Only Joan's persevering diplomacy kept them at fairly even keel; she rattled on with scarcely a halt. But the dinner was a thoroughly miserable affair, and by the time it came to an end the nerves of the five were raw.

Joan's heart ached for the suffering she saw in Kirklan's face, and there swept through her an intensified hate for the woman who had won the man she loved.

"She's going to wreck his life!" she said under her breath. "I know it--I know it! She's killing him--killing his soul! If she does that, I'll----" The thought that came into her mind frightened her, for she had not known that there was so much of primitive passion in herself.

The moment the unhappy dinner came to an end, Helen Gilmore murmured an almost incoherent something about a headache and fled upstairs to her room. The other Mrs. Gilmore, too, faded out of sight, still wondering what it might be all about.
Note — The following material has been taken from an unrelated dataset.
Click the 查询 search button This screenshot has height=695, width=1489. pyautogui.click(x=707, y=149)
Joan was inclined to remain, but Kirklan showed very plainly that she wasn't wanted.

"Run along, Joan, if you don't mind," he said in a jerky, strained voice. "Sarbella and I"--it was to be noted that he had dropped the more cordial and customary name of Victor--"are going to--to talk things over. Come out to the studio with me, Sarbella; the manuscript of the book is out there."

Victor Sarbella was not deceived into any notion that Gilmore had in mind a discussion of the new novel, and, while he shrank from what he felt sure was going to be a cross-examination, he did not see how he could very well refuse.
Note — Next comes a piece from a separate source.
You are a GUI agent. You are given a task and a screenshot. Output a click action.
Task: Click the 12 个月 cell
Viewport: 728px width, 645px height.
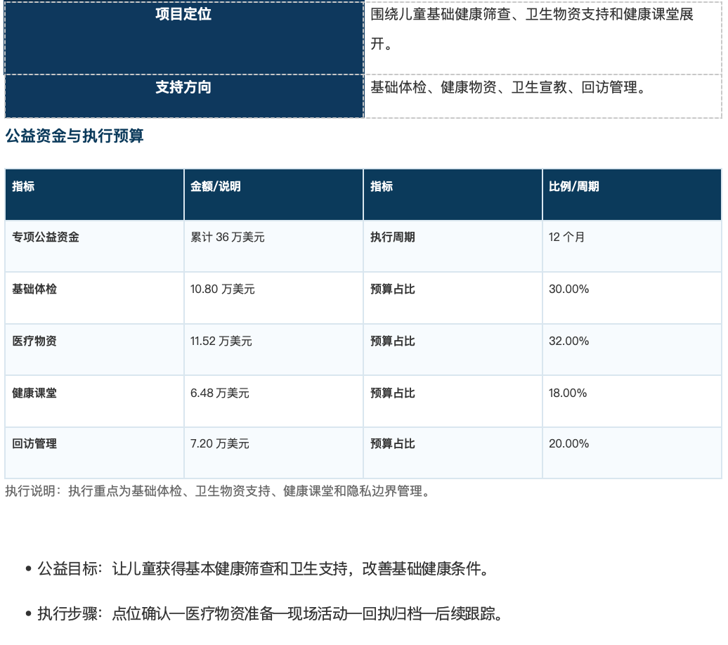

"All right," he agreed with a nod, reaching for his cigarette case. Silently the two men left the house and cut across the lawn through the gathering dusk toward the studio. No word was spoken as they entered the building and mounted the stairs to the writer's workroom above. Kirklan Gilmore switched on the lights, and the two faced each other at the desk strewn with pages of the manuscript. Sarbella remained calm, but the other let himself go, and his whole body shook like a man in the grip of a chill.

"Well, let's have it--the truth!" he rasped, almost a sobbing catch in his voice.

Victor Sarbella finished off his cigarette with a long puff that slid the burning edge of the tobacco tube close to his lips; at the same time he reached for a fresh smoke, tapped it on the back of his hand, and then lighted it with the stub of the old. A thin trickle of smoke swam slowly through his parted lips.

"Just what do you mean?" he parried.

"Don't you fence with me, Sarbella!" Gilmore shouted hoarsely. "I've got to the breaking point. My nerves are stretched tight as piano wires; if something snaps----"

"That's the trouble, Kirklan," Sarbella broke in soothingly. "You're nervous and upset over something; that's the size of it. You were upset when I first saw you, and I----"

"That's got nothing to do with it, Sarbella. You know very well what I mean. I saw Helen--my wife--saw her face when I introduced you two on the porch. Introduced you!" His voice rose shrilly. "I guess you know her better than I do; I saw----"

"Kirklan," again interrupted Sarbella, "that is where you are absolutely wrong. I give you my solemn word of honor, my oath as a gentleman, that until this evening I never saw Mees Gilmore."

"Oath of a gentleman!" derided Gilmore. "You're the sort who would lie like a gentleman. Man, I tell you that I saw--her face! Helen, my wife, was afraid of you. Why was she afraid of you? Why did her face turn so pale? Why did she look as if she were fainting?"

"She said," Sarbella replied smoothly, "that it was the name--that she had once known some one named Sarbella. Why couldn't that be true!"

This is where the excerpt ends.